Dataset entries
════════════════

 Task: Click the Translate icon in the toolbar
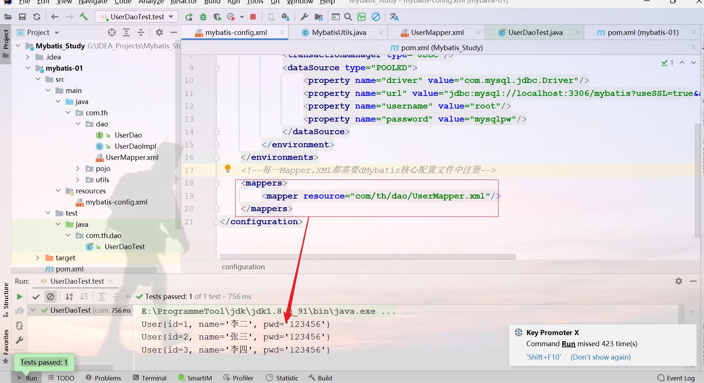point(394,17)
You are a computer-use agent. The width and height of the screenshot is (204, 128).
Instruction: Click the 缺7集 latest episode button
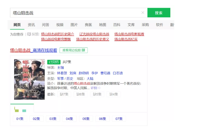pos(64,94)
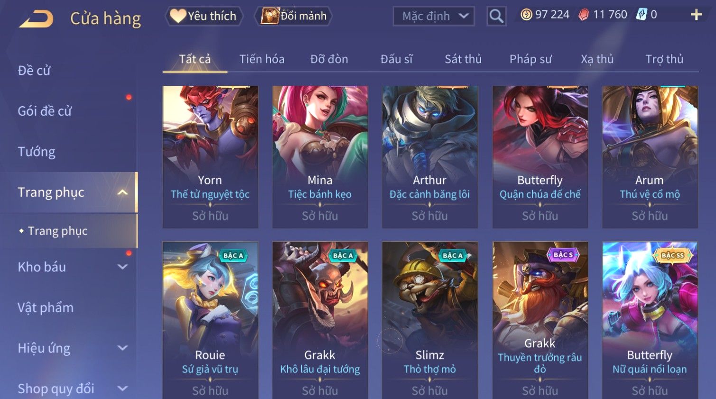Open Đổi mảnh fragment exchange chest
Image resolution: width=716 pixels, height=399 pixels.
click(294, 16)
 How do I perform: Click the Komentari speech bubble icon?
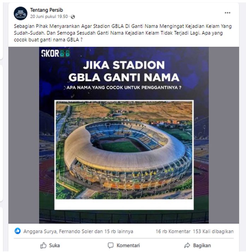point(111,245)
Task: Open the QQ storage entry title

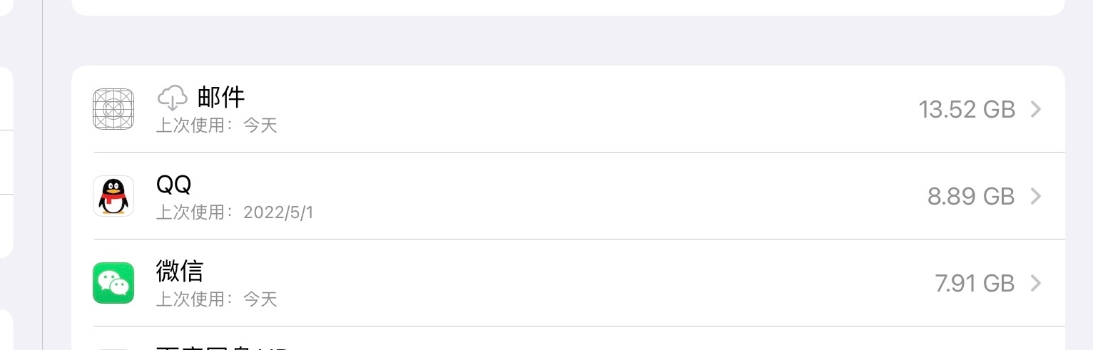Action: 173,184

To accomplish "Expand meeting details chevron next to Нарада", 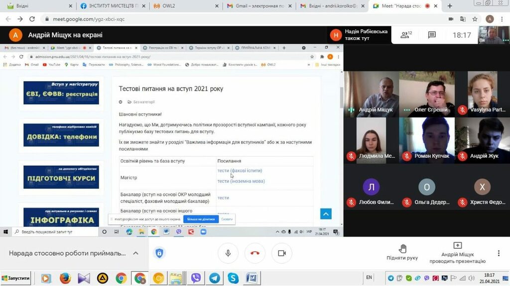I will (x=135, y=253).
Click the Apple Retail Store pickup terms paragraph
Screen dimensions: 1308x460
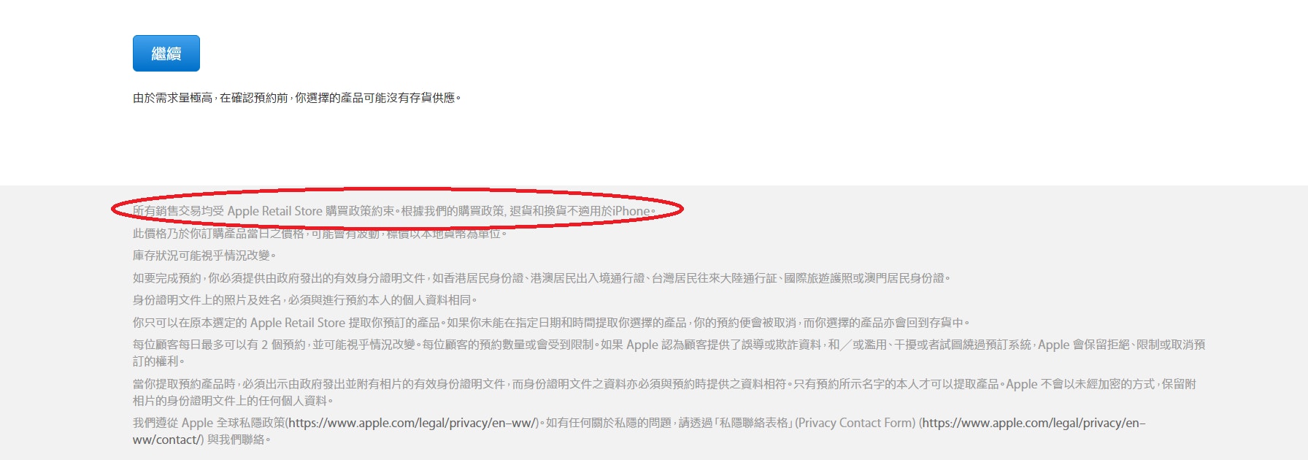[551, 323]
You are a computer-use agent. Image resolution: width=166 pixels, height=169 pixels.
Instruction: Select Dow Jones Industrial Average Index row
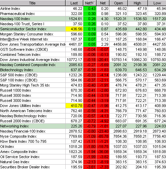click(83, 60)
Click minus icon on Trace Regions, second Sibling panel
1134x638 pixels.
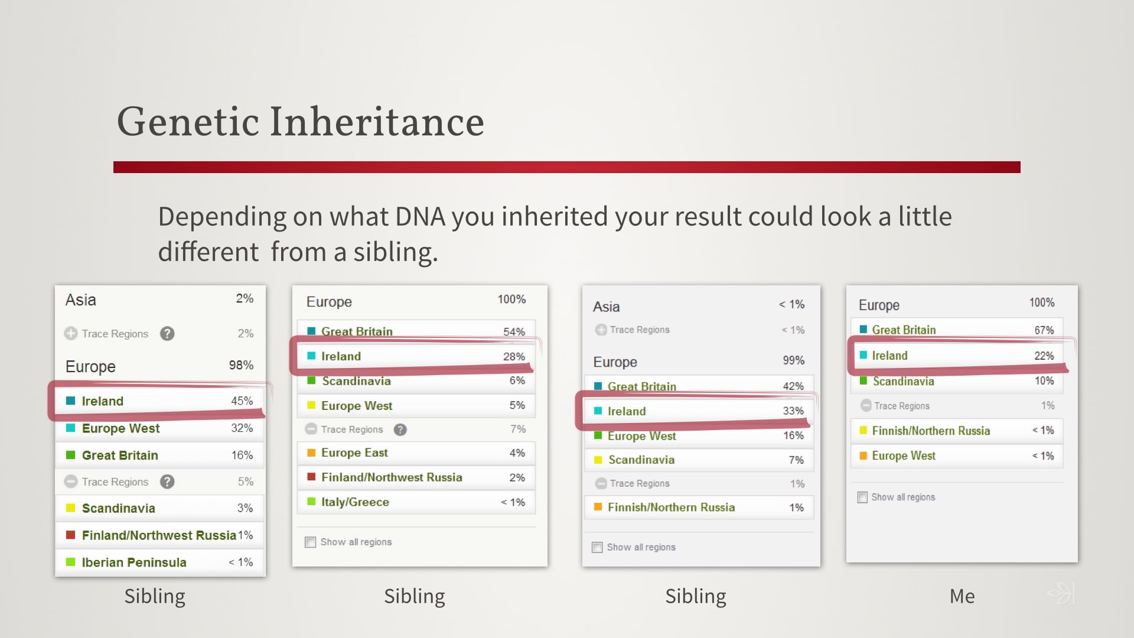coord(311,429)
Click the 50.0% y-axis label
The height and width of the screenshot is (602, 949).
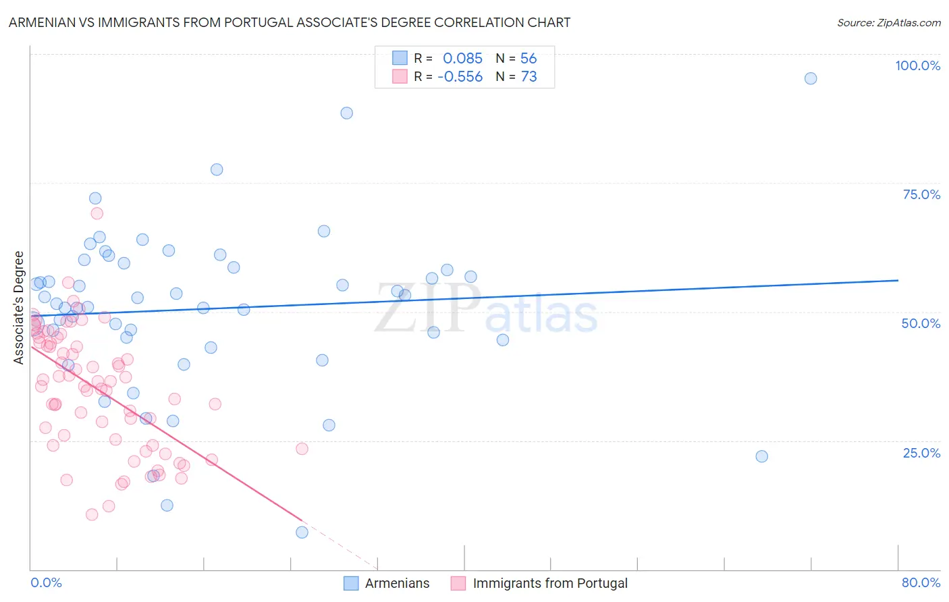pyautogui.click(x=921, y=323)
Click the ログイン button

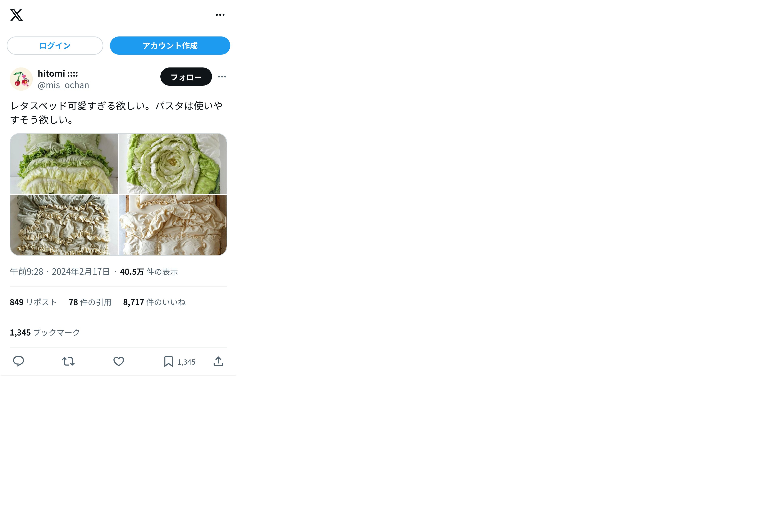pos(55,46)
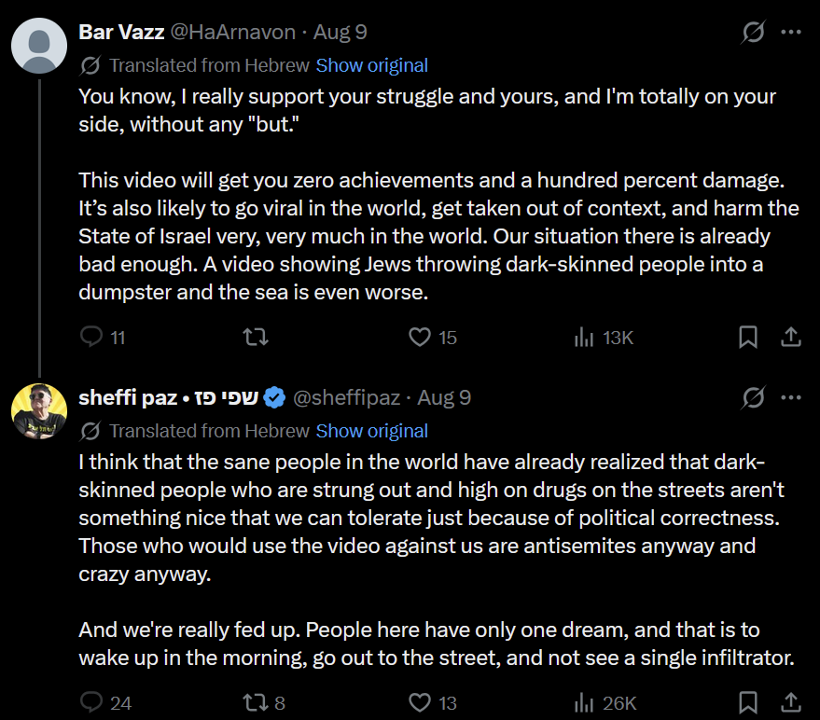
Task: Bookmark Bar Vazz's tweet
Action: pos(748,338)
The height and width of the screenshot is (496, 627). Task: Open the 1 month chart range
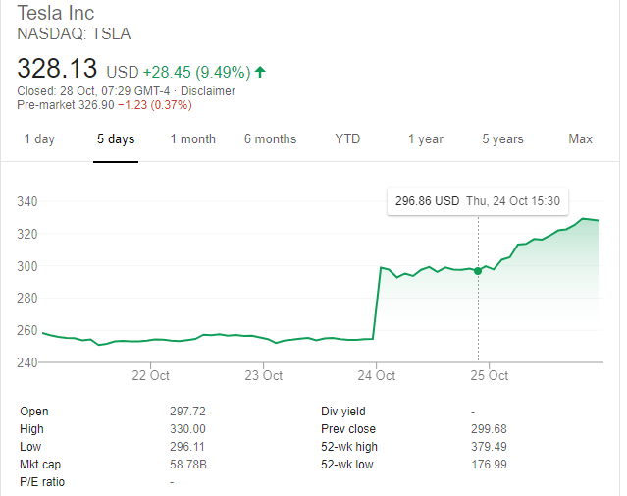coord(192,138)
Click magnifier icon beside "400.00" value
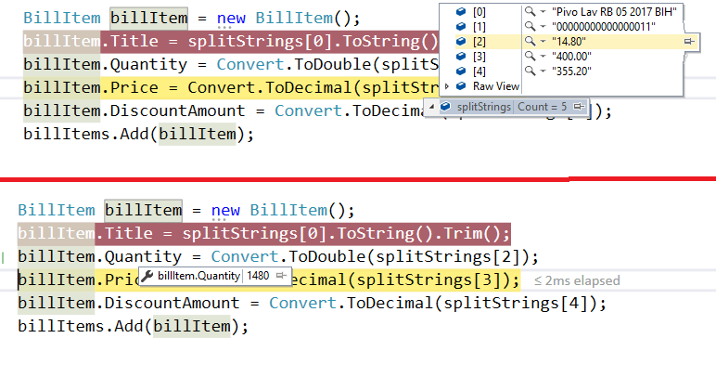This screenshot has width=716, height=377. (x=529, y=57)
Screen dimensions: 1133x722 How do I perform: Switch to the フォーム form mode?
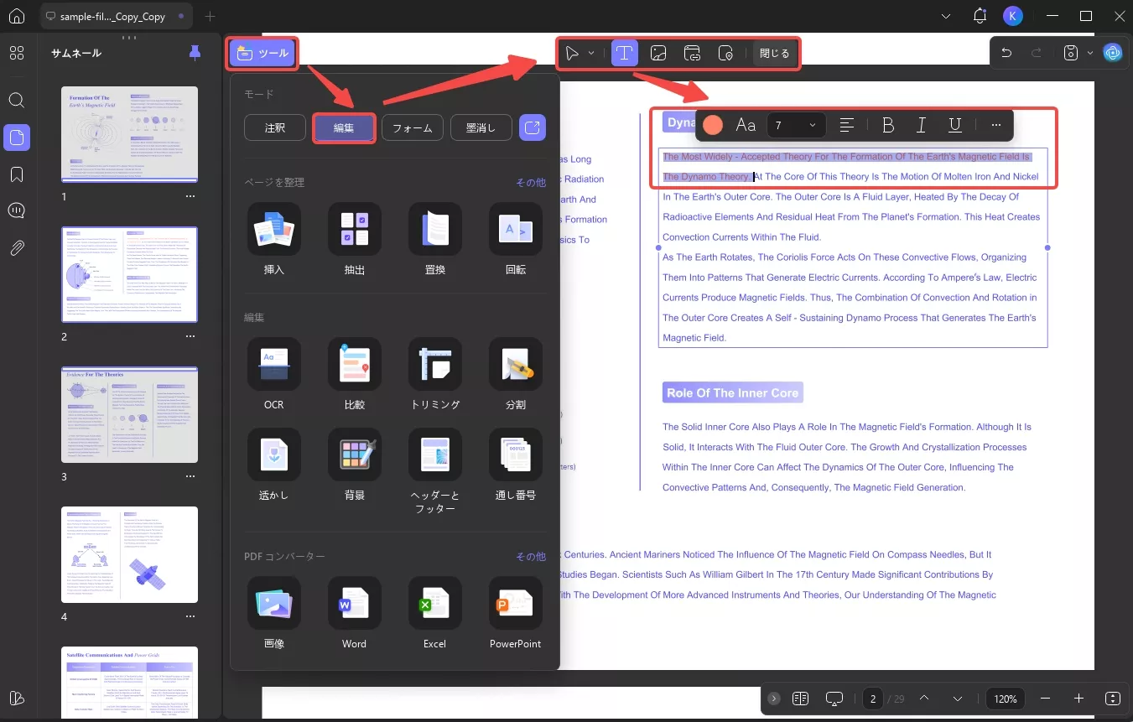click(412, 127)
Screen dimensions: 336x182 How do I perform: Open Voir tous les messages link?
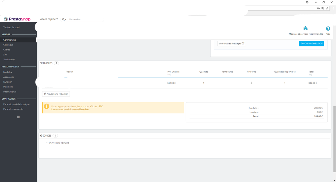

════════════════

## Assignment
All lines from the one containing "Click magnifier icon" through the end of the entries above must be given again exactly, with every picture omitted.

## Solution to the exercise
Click magnifier icon beside "400.00" value
This screenshot has width=716, height=377. (x=529, y=57)
Screen dimensions: 1133x722 How do I perform: Switch to the フォーム form mode?
click(412, 127)
Screen dimensions: 336x182 How do I perform: Open Voir tous les messages link?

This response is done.